### Opdrachten
- A) Hoe lang woont de man die in het reisverslag de band plakt er al?
- B) Vat het reisverslag samen in twee zinnen.
- C) Schrijf het reisverslag verder vanaf de laatste zin.

Na de koffie is het droog, zodat we besluiten niet het museum in te gaan, maar weer op de fiets te stappen. Helaas, dikke pech: Rik heeft een lekke band, en uiteraard geen bandenplakspul. Ook binnen (museum) kunnen ze ons daar niet aan helpen. Ons telefoontje naar het hostel helpt ook niet: de eigenaar is alleen, heeft geen auto. Hij belooft zijn best te doen, wij bellen straks weer terug. Het meisje van ‘Amaze-n-Things’ (zo heet het museum) heeft ondertussen bedacht dat de werkplaats ons misschien kan helpen. En inderdaad, een ontzettend aardige man komt gelijk met bandenplakspullen aan. Bij gebrek aan bandenlichters haalt hij Rik’s wiel eruit. Snel en vakkundig plakt hij de band. Hij blijkt ook uit Nederland te komen, en nu al zo’n 20 jaar hier te wonen. Hij heeft ons enorm geholpen, maar wil van geen betaling weten. Enorm vriendelijk. Als we terug willen bellen naar het hostel hoeft dat niet meer. De eigenaar komt net aanrijden met een reservewiel. Wel zonde van zijn moeite, hij is ook meteen voor ons aan de slag gegaan.

### Gegevensset

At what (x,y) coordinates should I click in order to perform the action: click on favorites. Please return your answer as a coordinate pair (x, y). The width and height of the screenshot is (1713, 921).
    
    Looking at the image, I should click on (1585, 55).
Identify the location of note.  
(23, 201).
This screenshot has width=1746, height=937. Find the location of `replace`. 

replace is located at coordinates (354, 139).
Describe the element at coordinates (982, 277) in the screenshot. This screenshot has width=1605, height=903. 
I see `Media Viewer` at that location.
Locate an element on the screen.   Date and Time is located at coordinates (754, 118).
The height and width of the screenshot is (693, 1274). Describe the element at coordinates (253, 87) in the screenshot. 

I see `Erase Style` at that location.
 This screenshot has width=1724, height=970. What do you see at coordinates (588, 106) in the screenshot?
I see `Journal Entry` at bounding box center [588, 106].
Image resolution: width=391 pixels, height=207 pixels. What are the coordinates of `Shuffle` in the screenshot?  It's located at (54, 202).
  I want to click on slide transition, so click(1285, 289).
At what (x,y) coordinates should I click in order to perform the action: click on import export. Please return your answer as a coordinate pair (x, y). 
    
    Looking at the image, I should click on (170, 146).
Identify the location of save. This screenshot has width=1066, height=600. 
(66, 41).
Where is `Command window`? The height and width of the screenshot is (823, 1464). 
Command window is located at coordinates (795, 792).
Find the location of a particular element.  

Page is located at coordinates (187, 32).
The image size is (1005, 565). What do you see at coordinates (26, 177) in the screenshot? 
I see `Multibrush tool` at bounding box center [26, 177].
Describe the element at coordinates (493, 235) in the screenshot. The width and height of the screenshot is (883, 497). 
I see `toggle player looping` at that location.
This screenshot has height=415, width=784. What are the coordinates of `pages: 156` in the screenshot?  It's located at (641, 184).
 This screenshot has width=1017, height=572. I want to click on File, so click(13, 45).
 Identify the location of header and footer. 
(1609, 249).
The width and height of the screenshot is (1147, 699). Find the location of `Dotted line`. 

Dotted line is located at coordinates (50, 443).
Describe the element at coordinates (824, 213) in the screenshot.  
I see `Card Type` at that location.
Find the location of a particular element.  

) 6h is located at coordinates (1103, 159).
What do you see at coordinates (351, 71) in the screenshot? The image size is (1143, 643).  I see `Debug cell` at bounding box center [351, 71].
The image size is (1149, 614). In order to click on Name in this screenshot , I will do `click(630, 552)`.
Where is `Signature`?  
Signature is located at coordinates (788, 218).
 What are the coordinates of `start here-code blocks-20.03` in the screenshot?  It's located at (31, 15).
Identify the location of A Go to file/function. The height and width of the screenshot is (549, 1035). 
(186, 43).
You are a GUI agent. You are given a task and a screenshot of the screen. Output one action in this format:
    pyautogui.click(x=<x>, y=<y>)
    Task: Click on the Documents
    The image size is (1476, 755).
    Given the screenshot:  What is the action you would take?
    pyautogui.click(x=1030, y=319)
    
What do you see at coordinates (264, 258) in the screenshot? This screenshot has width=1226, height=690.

### Antwoorden per opdracht
- A) Al zo'n twintig jaar.

- B) Omdat het na de koffie droog is, willen de schrijvers verder fietsen, maar Rik blijkt een lekke band te hebben en noch het museum noch het hostel kan direct helpen. Een vriendelijke man uit de werkplaats, die uit Nederland komt, plakt de band zonder betaling, waarna de eigenaar van het hostel toch nog met een reservewiel aan komt rijden.

- C)
Wij kunnen nu weer verder met de fiets, en we gaan naar de zuidpunt van het eiland. Daar maken we een klifwandeling, waarbij we prachtige uitzichten hebben over de kust, de zee en het eiland. De begroeiing bestaat voor het grootste deel uit lage heideachtige struikjes met af en toe plukjes bomen. Overal tussen de struikjes zien we smalle pinguïnpaadjes en hier en daar zien we nesten. We horen en zien ook veel andere vogels. Kortom een mooie wandeling.

De tweede dag gaan we eerst terug naar ‘Amaze-n-Things’ om nu wel binnen te kijken. Daarna gaan we via een stuk bos naar de kust. In het bos ontdekt Rik nog een koala. Al de tweede keer dat we ze echt in het wild zien. Bij de kust maken we een wandeling, dit keer veel dichter langs het water door het mangrove bos. Ook erg mooi, en weer heel anders dan de dag ervoor.

Melbourne

Gisteren zijn we vanaf Phillip eiland naar Melbourne gegaan. Melbourne is net als Sydney een enorm grote stad, maar is wel anders dan Sydney. Deed Sydney ons vooral aan Londen denken, Melbourne doet ons aan Amsterdam denken. Het is moeilijk om onder woorden te brengen wat het verschil is. Zowel in Sydney als hier in Melbourne zijn enorme flatgebouwen. In Sydney waren de meeste mooi en smetteloos, hier zijn het gewoon enorme flatgebouwen, die niet bijzonder zijn. Sydney leek ook meer af, terwijl ze hier nog steeds bezig lijken met de stad. In Melbourne is ook weer veel te zien en te doen.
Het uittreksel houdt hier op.